___ Dataset rows

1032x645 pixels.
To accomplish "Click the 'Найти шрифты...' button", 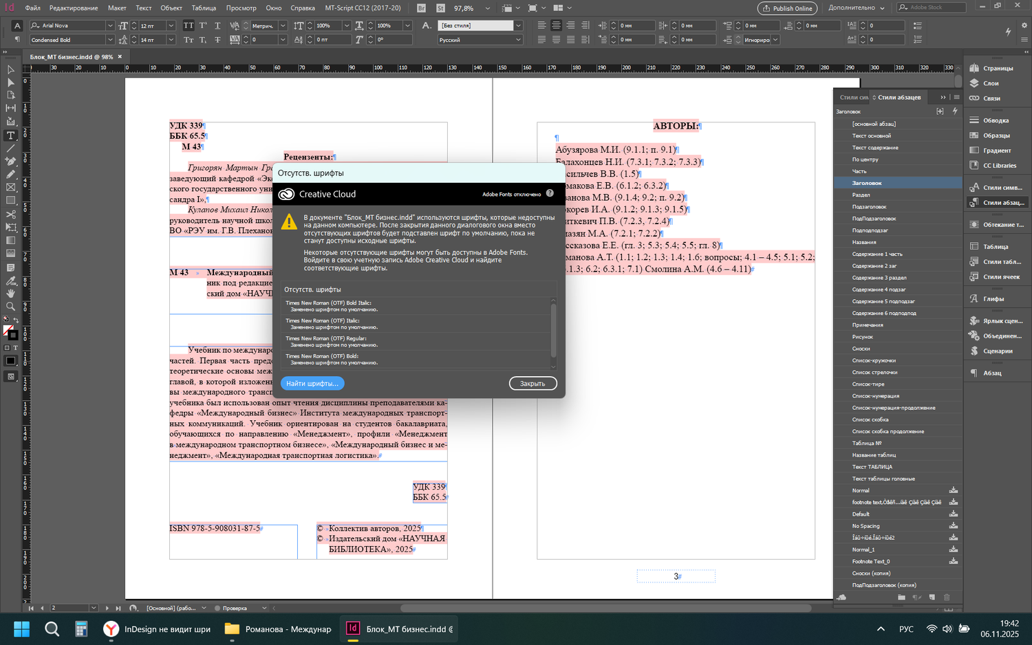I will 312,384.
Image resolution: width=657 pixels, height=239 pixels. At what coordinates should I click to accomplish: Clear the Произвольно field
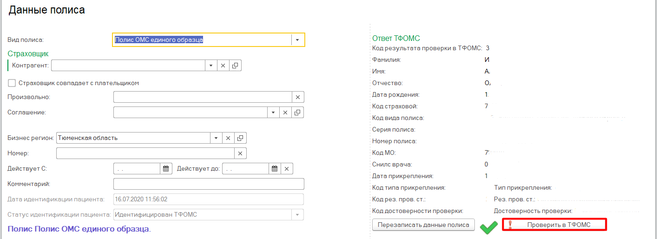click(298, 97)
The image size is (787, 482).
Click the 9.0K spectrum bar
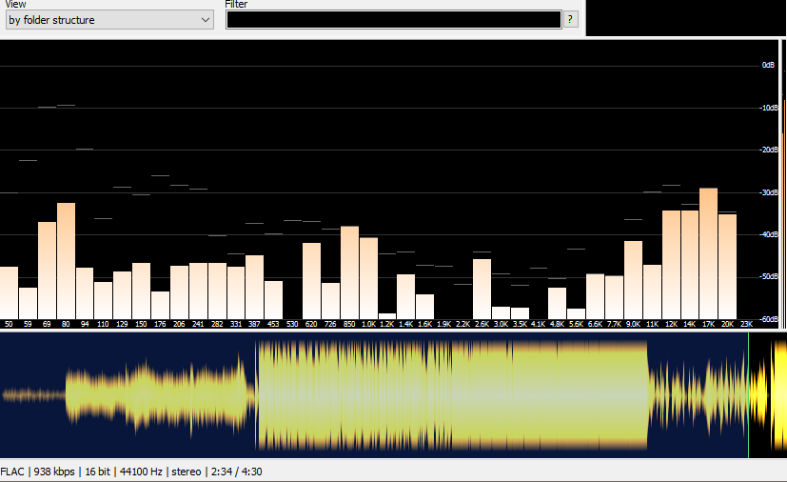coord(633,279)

______

→ Exercise
Please copy out the lines from the one containing "The image size is (787, 482)." through the last line, both ends included. Leave the pictures out.

→ Completed task
The image size is (787, 482).
Click the 9.0K spectrum bar
coord(633,279)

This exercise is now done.